If you like made-up, clunky words you could call it the humanisation of economics. And it’s one of the most exciting developments in a field most people don’t consider very exciting. It’s the product of economists’ search for reasons why the economies of the developed world have stopped working as well as they used to.
This week our Reserve Bank governor, Philip Lowe, gave a short but sobering speech at a conference of central bankers in Wyoming exploring the deeper, structural reasons why economies – including ours - aren’t growing as fast as they did, and admitting this wasn’t likely to change any time soon.
A big part of the reason for weaker growth is a slower rate of improvement in the productivity of labour – the use of improved technology to increase the output of goods and services per worker.
Also this week, Treasurer Josh Frydenberg gave a long, carefully researched and highly informative speech about the deterioration in our productivity performance. His one controversial proposition has been monstered by the business media, but the speech was an encouraging sign that the Morrison government may be moving from happy slogans to careful consideration of the problems besetting our economy.
Now to my new word, humanisation. Until the past couple of decades, it was relatively easy to achieve high annual rates of productivity improvement by using bigger and better machines to increase the efficiency of our farms, mines and factories in their production of goods.
These days, goods are produced by machines, helped by humans. Services, on the other hand, are delivered by humans helped by machines. Goods have come to account for an ever-smaller share of the value of economic activity, with services contributing an ever-bigger share.
But installing more productive goods-producing machines is a lot easier than making the human providers of services (ranging from prime ministers to scientists, doctors and teachers on to waiters and cleaners) better at their jobs. This does a lot to explain the slowdown in productivity improvement.
So economists have had to turn their minds to humans, and how you make them more productive.
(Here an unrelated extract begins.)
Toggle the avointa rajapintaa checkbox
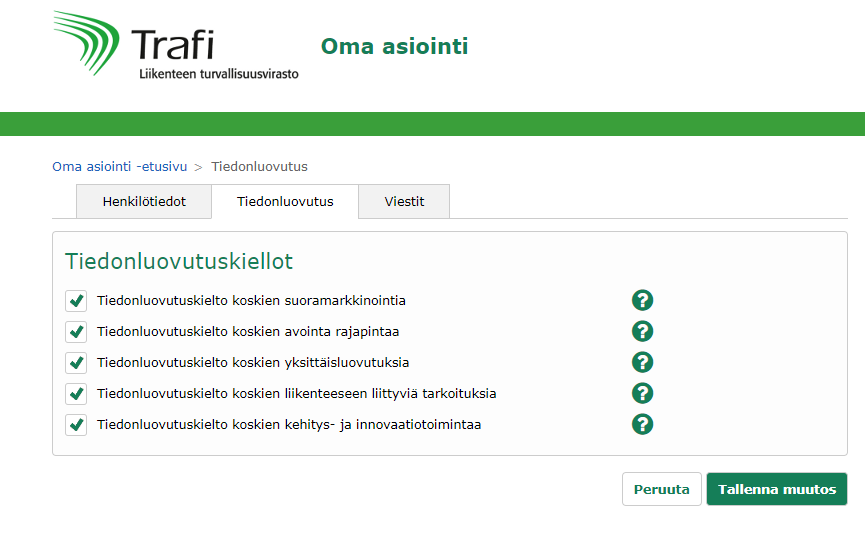This screenshot has width=865, height=539. [76, 332]
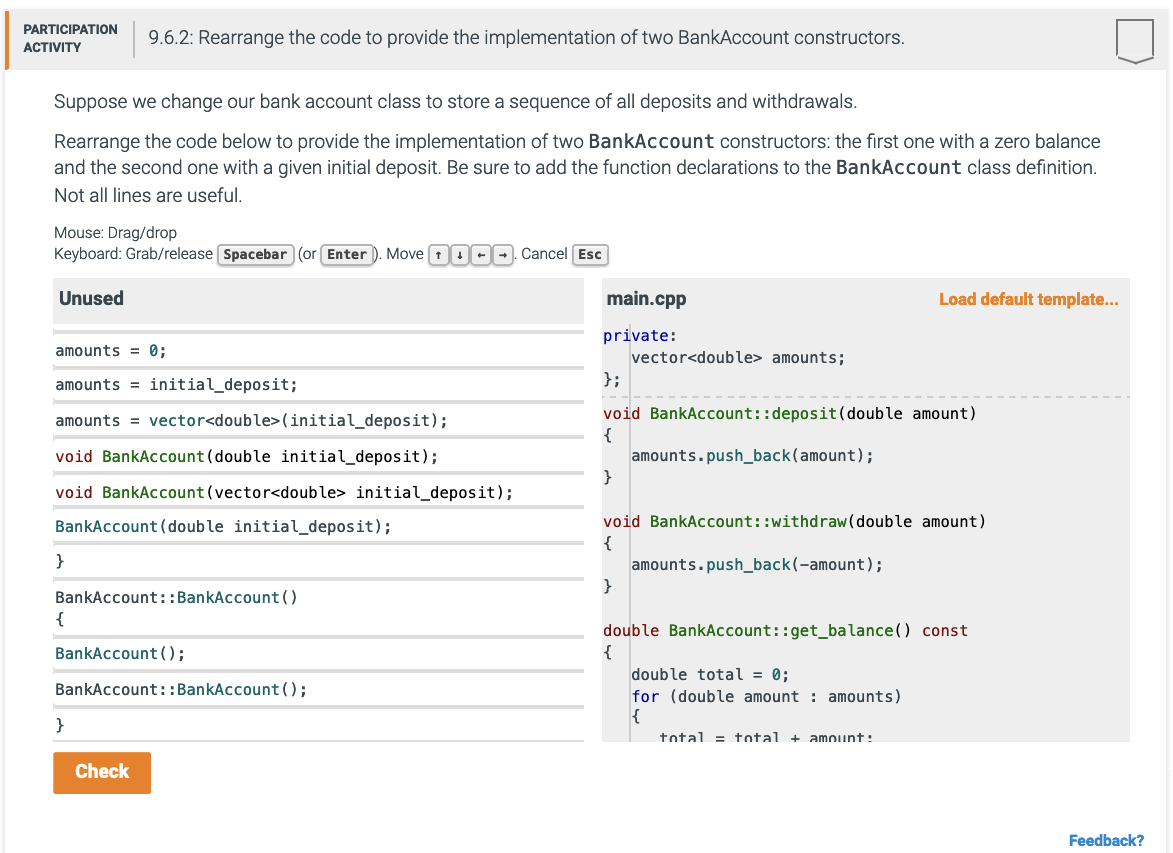
Task: Click Load default template link
Action: pyautogui.click(x=1028, y=299)
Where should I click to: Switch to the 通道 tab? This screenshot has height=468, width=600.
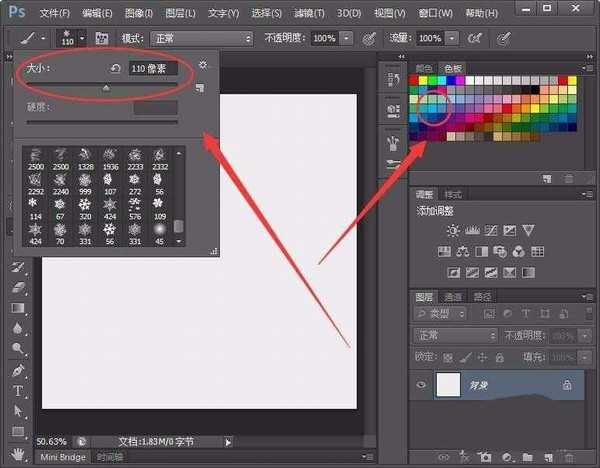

An obvious response is to ensure they’re well educated and trained, equipped with the right skills to take them onwards in an ever-changing economy.
Equally obvious is making sure our workers are in good health – mental as well as physical. These are things we could be doing better than we are.
Less obvious is economists’ relatively recent discovery of the economic importance of “place” – where people live and work. Particularly at a time when knowledge has become a more critical ingredient, big cities have become incubators, bringing together talented workers to promote experimentation and learning, as well as enabling the transfer of knowledge. (Bit surprising in an age where digital connections are ubiquitous.)
Another less-obvious realisation is that, in the services sector, productivity depends on creativity and imagination, which drive innovation. Increasingly the services sector is the home of start-ups aimed at finding innovative ways to deliver new and existing services to larger numbers of customers.
This is very touchy-feely stuff for hard-nosed economists. One of our leading economists, Professor Ian Harper, dean of Melbourne Business School, says creativity and imagination “are generally stimulated by human interaction, social creatures that we are".
“And the more diverse we are when we gather, the more we stimulate, challenge and goad one another to greater heights of imagination and creativity.
“But for diversity to work its magic, there must also be inclusion. No matter how diverse we are, without inclusion we remain separated by physical, social, cultural and emotional barriers, and the creative spark is quenched by sameness and group think,” Harper says.
Enter the SBS network, which has commissioned Deloitte Access Economics to study the economic benefits of improving social inclusion.
By this is meant affording all people the best opportunities to enjoy life and prosper in society. It includes the Indigenous, and almost 7 million immigrants, from 270 ancestries, since 1945. All the women who should have more senior jobs. Almost 50,000 same-sex couples, and one in five people with a physical or mental disability.
About a third of small businesses in Australia, representing 1.4 million employees, are run by migrants to Australia, the great majority of whom didn’t own a business before coming here. And most migrants feel socially included.
Greater social inclusion means people are less likely to experience discrimination in employment, less likely to experience health issues, especially anxiety and depression. By lifting wages and workforce participation in districts of socioeconomic disadvantage, the benefits of economic growth can be shared more evenly across the community.
All this could save the taxpayers money, as well as making businesses more productive – which, by Deloitte’s modelling, could yield an economic dividend of more than $12 billion a year. And that’s not to mention the small matter of allowing the individuals to lead happier, more satisfying lives.
For many years economists believed economic efficiency and fairness to be in conflict. You could make the economy a fairer place only by making it a less-rich place.
That’s the economists’ exciting discovery in recent years: if you play your cards right, you can make the world fairer and a bit richer.